El gobierno de Nicolás Maduro autorizó la salida de dos súper tanqueros cargados con crudo venezolano con destino a China, en un nuevo desafío a Estados Unidos tras el decomiso, la semana pasada, de una embarcación que transportaba petróleo del país sudamericano. Se trata del segundo y tercer buques que zarpan desde que Washington intensificó el cerco militar aéreo y marítimo contra Venezuela.
Cada uno de los petroleros transporta alrededor de 1.9 millones de barriles de crudo pesado Merey, de acuerdo con documentos internos de la empresa estatal Petróleos de Venezuela (PDVSA).
NAVEGACIÓN EN “MODO FURTIVO” DESDE EL PRINCIPAL PUERTO PETROLERO
Fuentes cercanas a la operación señalaron que los buques planean navegar con sus transpondedores de rastreo desactivados desde José, el principal puerto petrolero del país. Uno de ellos ya habría zarpado del fondeadero, donde varias embarcaciones permanecían a la espera de instrucciones tras la incautación ordenada por Estados Unidos, según el servicio de monitoreo TankerTrackers.com, que analizó imágenes satelitales recientes.

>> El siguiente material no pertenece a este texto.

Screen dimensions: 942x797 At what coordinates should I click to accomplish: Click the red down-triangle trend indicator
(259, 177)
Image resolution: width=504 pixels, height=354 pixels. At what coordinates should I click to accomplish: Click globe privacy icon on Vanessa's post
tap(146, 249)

Aunque los petroleros que partieron no figuran en la lista actual de sanciones impuestas por Washington, el riesgo de una nueva incautación permanece latente, luego de que el presidente Donald Trump exigiera a Maduro devolver activos confiscados a empresas petroleras estadunidenses años atrás.
La “flota oscura” y las tensiones en el comercio marítimo
Muchos barcos que transportan crudo iraní, ruso o venezolano recurren a la suplantación de identidad (spoofing), enviando datos falsos de ubicación para ocultar su posición real. Aunque varios de estos buques no están formalmente sancionados por Estados Unidos, forman parte de la llamada “flota oscura”, generalmente fuera del control de aseguradoras y proveedores marítimos occidentales.

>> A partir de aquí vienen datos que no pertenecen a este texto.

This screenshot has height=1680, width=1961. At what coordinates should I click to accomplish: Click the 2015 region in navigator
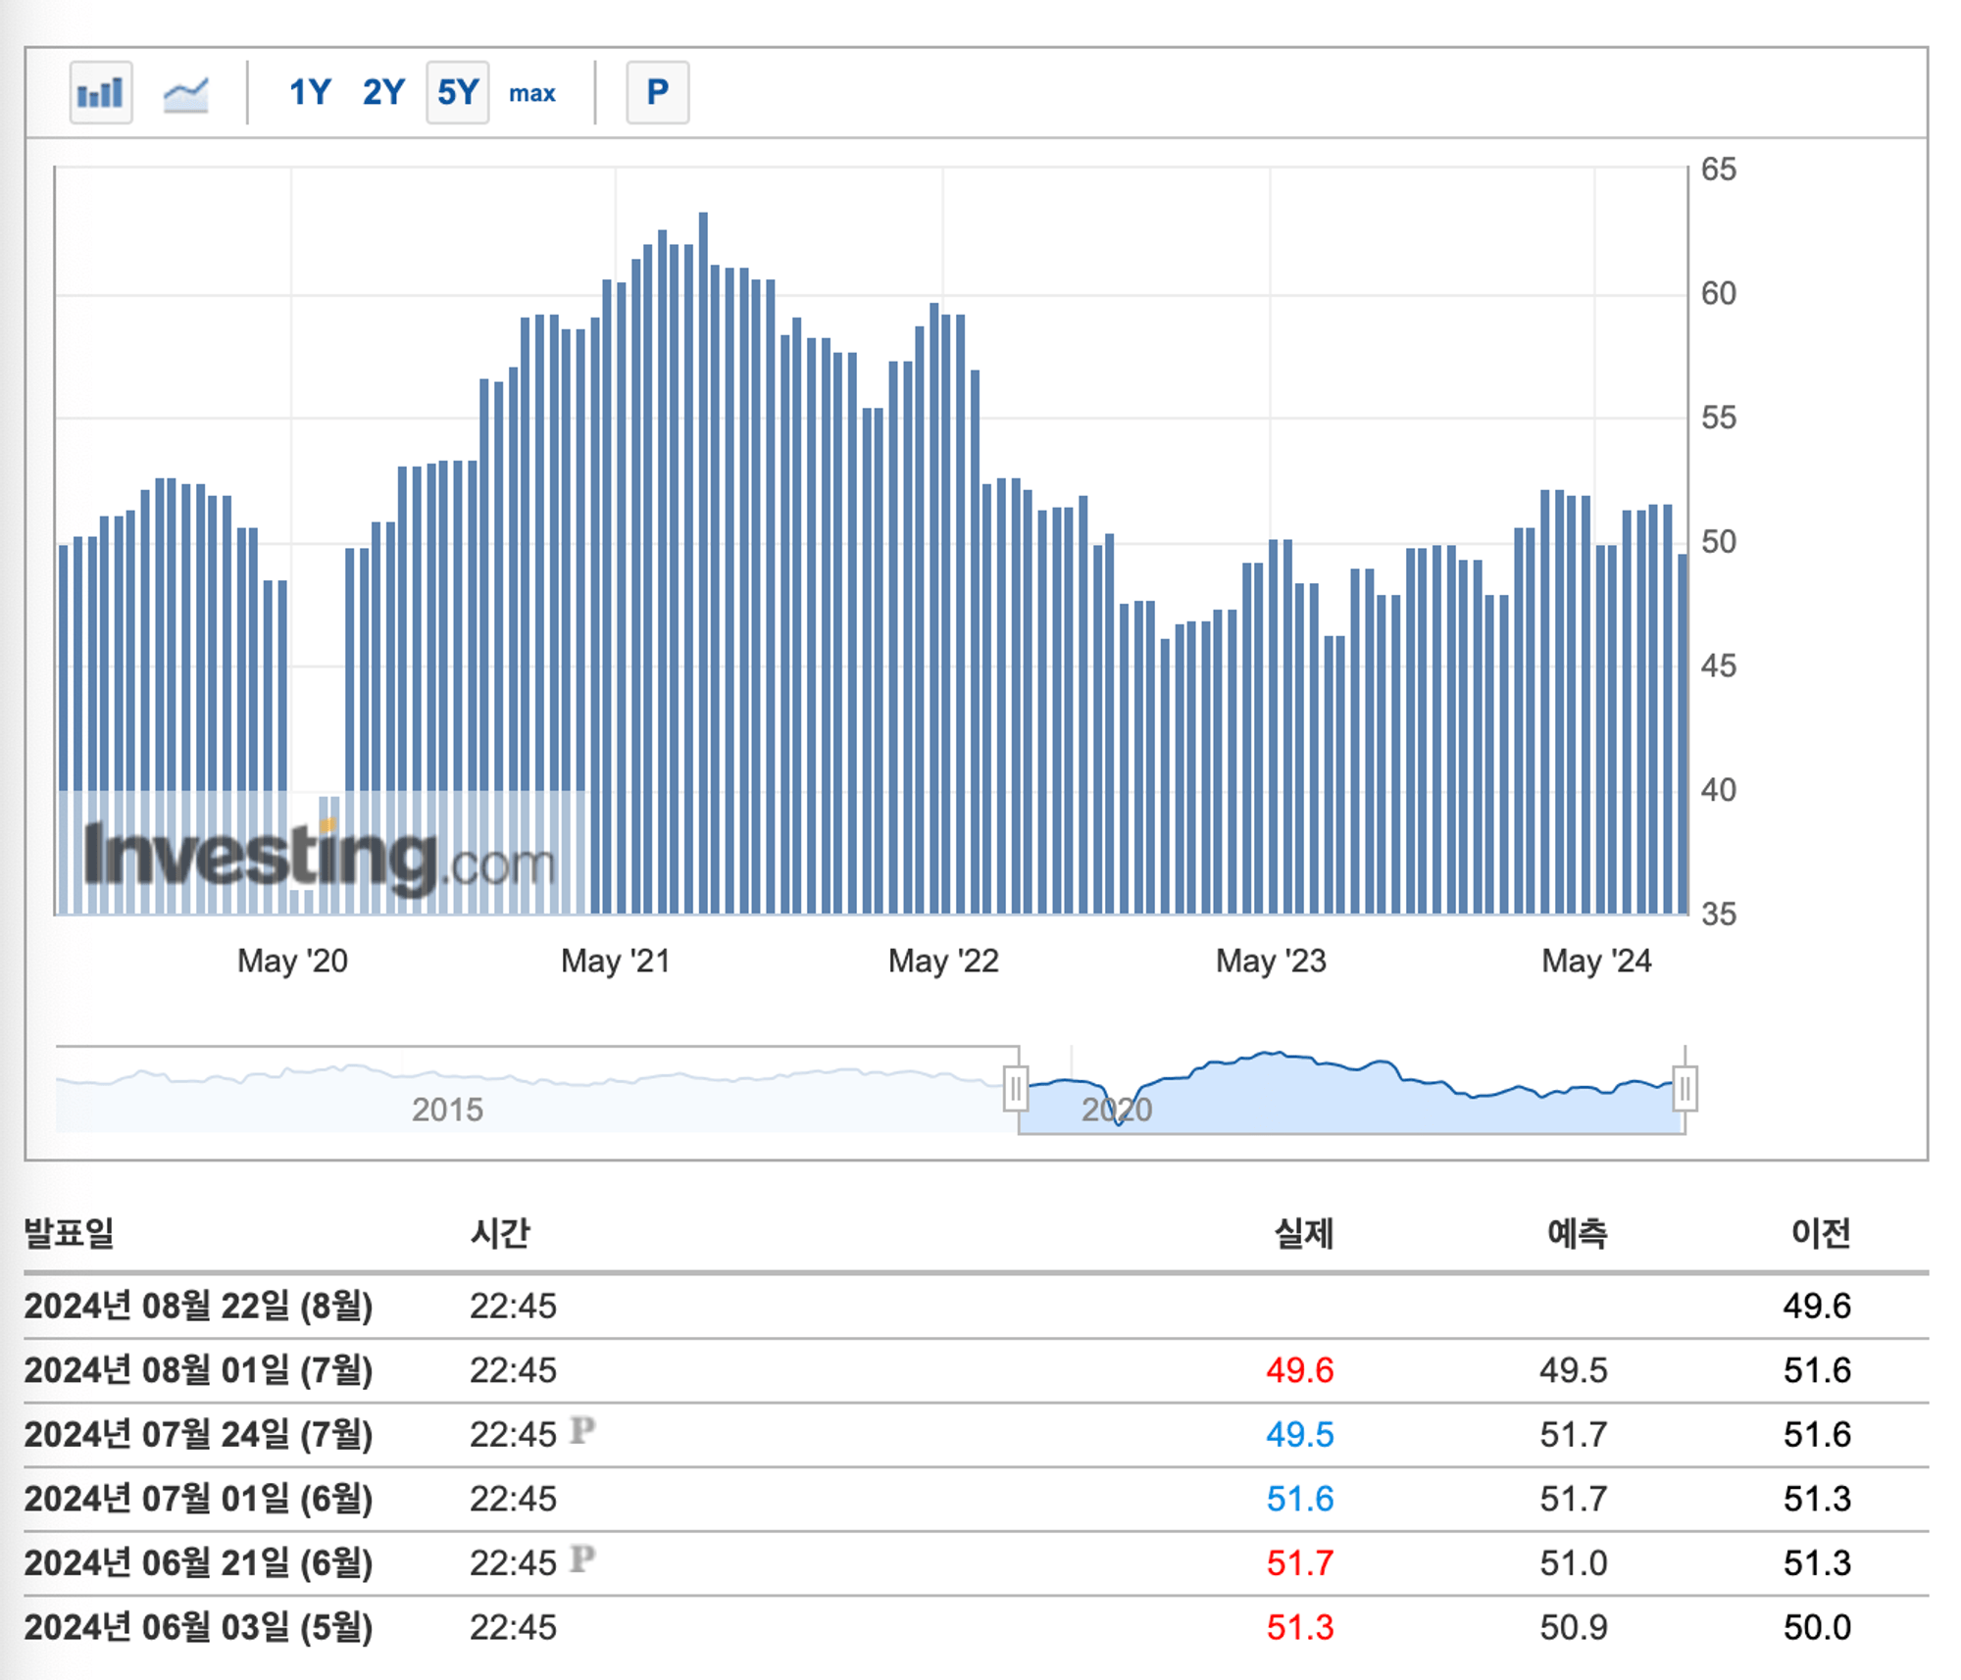click(x=447, y=1110)
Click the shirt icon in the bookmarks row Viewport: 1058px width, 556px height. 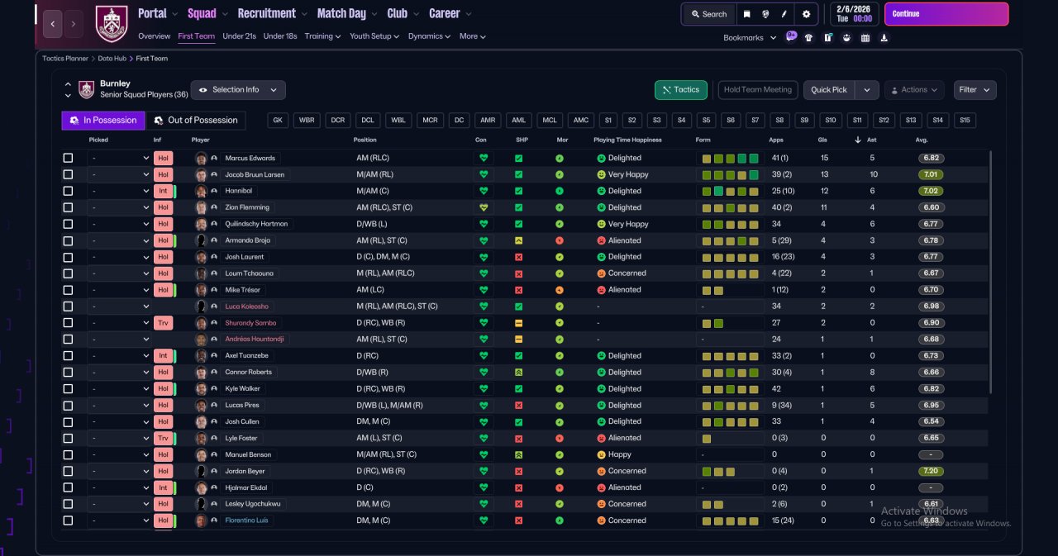[x=808, y=38]
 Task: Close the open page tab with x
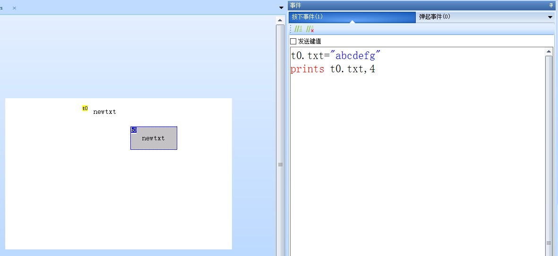tap(14, 8)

Analistas del sector naviero advierten que estas embarcaciones siguen expuestas a medidas punitivas, en medio de un contexto de creciente presión internacional sobre Venezuela. En paralelo, las exportaciones petroleras del país han caído de forma drástica desde los más de 900 mil barriles diarios registrados en noviembre pasado.
ESTADOS UNIDOS ENDURECE SU POSTURA CONTRA VENEZUELA
Estados Unidos ha reiterado que no permitirá que ningún buque sancionado abandone aguas venezolanas como parte del bloqueo anunciado esta semana. No obstante, ha aclarado que su vigilancia se concentra únicamente en embarcaciones incluidas en su lista oficial de sanciones.

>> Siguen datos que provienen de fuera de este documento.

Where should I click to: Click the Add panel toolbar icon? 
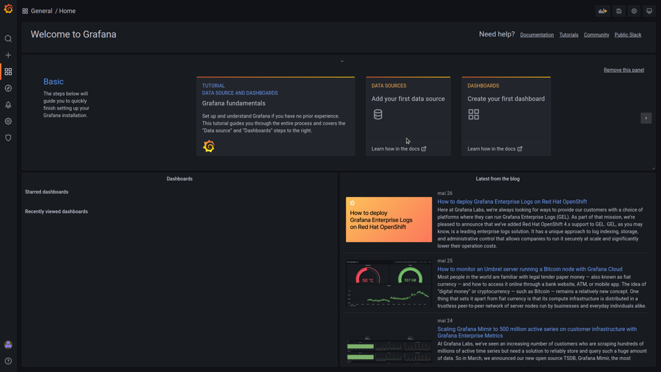[x=602, y=11]
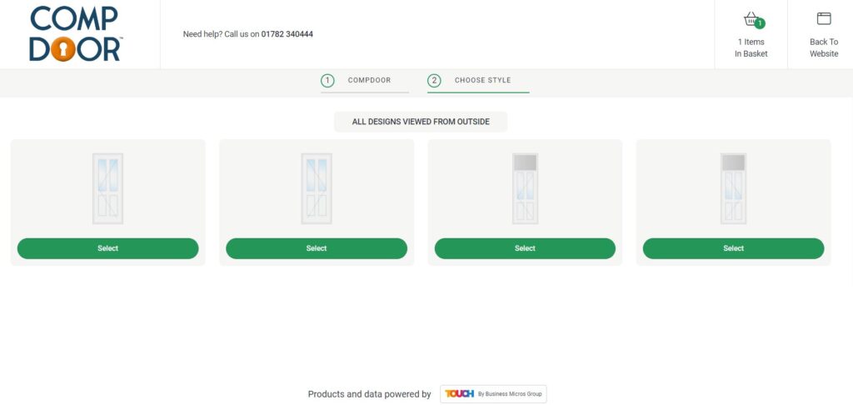Click the Back To Website window icon

(824, 18)
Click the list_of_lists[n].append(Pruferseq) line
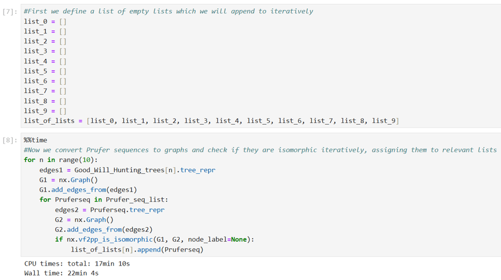Viewport: 501px width, 280px height. point(137,249)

En este contexto, el Ministerio de Relaciones Exteriores de Rusia expresó su preocupación por la escalada de tensiones y advirtió sobre los riesgos para el transporte marítimo internacional. Moscú llamó a la administración Trump a evitar “un error fatal” en su política hacia Venezuela.
ANALISTAS VEN PULSO GEOPOLÍTICO ENTRE POTENCIAS
El investigador de la UNAM, Raúl Benítez Manaut, consideró que al presidente Donald Trump no le conviene retroceder en su postura frente al gobierno de Maduro, ya que afectaría su credibilidad internacional. Señaló que la imagen que proyectan ambos mandatarios ante la opinión pública global es clave para definir el rumbo del conflicto.
Por su parte, Gonzalo Monroy, director de la consultora GMEC, afirmó que el bloqueo naval forma parte de una estrategia geopolítica más amplia de Estados Unidos para recuperar influencia en la región y limitar la presencia de China y Rusia. “No es ningún secreto que la administración de Trump busca un cambio de régimen en Venezuela y el acceso a sus reservas petroleras”, sostuvo.